De todos modos, esto es secundario. Lo que más preocupa a Chinguiz es la situación del campesinado soviético. Dos veces al año visita a su madre, quien después de la guerra se trasladó a una granja colectiva situada al norte de Moscú. Como no puede subsistir más de una semana con su insignificante pensión, ha vuelto a trabajar —por un saco mensual de harina y unos pocos rublos en metálico— a los setenta y tres años. Así consigue el pan que necesita para llenar el estómago, pero pasa meses sin ver una patata (y ni pensar en carne, con excepción de la de sus propias gallinas), hasta que asoma Chinguiz.
—Yo le llevo un saco de patatas a ella, a la granja. Esa es la vida del campesino. En su granja quedan pocos hombres capaces. Todos han huido, aun sin documentos. Trabajan las mujeres, los niños y los pensionados. Incluso los animales deberían comer mejor de lo que lo hacen ellos.
Aunque Chinguiz parece resignado cuando habla de estos asuntos, temo que un día estalle y vaya a reunirse enseguida con su amigo que ha sido expulsado y deportado. La semana pasada, seguramente para sublimar su protesta contra la autoridad, se presentó en el apartamento de un profesor de Historia que recibe a Natasha y a otras muchachas bonitas con problemas de estudio. Durante la feroz discusión que se produjo cuando Chinguiz le exigió que dejara de aprovecharse de las jóvenes, ambos amenazaron con arruinarse recíprocamente. Al fin, Natasha quedó en libertad. Como si fuera la heroína de un drama de la vida real, a la que acabaran de rescatar, espera frente a la puerta de Chinguiz, con la adoración reflejada en los ojos.

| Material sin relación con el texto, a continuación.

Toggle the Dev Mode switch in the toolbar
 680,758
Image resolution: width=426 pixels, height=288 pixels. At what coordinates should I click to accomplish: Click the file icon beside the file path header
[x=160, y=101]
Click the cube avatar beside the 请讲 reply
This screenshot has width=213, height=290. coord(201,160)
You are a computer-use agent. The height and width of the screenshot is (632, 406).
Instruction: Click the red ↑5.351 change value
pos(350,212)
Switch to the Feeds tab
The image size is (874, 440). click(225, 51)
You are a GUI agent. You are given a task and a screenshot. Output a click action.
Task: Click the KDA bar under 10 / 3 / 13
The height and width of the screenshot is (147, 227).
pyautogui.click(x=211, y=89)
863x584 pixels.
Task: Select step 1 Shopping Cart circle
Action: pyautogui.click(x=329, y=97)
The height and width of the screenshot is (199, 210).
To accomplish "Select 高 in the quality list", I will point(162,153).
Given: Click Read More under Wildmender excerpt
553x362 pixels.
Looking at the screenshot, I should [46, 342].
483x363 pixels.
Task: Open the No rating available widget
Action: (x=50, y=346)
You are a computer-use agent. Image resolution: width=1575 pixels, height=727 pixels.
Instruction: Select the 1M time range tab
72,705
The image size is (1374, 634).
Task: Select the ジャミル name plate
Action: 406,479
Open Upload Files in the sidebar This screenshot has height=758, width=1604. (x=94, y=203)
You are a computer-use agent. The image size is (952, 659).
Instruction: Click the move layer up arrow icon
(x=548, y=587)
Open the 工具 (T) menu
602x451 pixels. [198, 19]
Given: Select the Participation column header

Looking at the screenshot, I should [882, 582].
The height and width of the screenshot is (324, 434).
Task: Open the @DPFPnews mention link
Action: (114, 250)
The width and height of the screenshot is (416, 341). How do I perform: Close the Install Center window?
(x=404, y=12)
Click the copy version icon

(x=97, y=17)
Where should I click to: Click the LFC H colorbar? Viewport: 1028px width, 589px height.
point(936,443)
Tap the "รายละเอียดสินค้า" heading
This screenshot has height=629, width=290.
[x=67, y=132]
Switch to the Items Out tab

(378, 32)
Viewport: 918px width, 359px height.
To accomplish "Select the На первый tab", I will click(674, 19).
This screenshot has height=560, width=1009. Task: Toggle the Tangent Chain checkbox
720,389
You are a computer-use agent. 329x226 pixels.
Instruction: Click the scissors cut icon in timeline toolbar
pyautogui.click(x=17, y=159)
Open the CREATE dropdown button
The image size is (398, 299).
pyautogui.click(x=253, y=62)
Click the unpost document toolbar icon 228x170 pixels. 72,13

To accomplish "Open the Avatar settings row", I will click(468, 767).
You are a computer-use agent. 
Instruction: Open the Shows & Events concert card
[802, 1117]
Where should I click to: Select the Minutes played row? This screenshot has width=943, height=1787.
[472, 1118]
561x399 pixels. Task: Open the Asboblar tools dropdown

Dos docenas de suicidios cada año. Pero algunos dicen que son muchos más. Raramente el motivo superficial es la plaga de Harvard: el temor al fracaso académico. En algunas mentes, la sucesión de días invernales produce una depresión cósmica que antes recibía el nombre de «histeria ártica». Los vapores de la impotencia descienden, tan espesos como la bruma matinal congelada, y ocultan todo rastro de sendero o refugio. Cuando no hay una meta hacia la cual encaminarse ni un objetivo en el cual fijar la mirada, los lastres del país se tornan personales, y por tanto intolerables. La nostalgia de los trabajadores desharrapados por el difunto verdugo —«En tiempos de Stalin se podía conseguir un pichel de cerveza auténtica; él se preocupaba por la gente»— refleja la naturaleza absurda de sus pretensiones. El frío anestesia misericordiosamente el dolor. Uno sólo siente que el infinito vacío exterior se ha posesionado de sus entrañas, y que la muerte puede ser un medio adecuado para evadirse de la hegemonía de las fuerzas grises.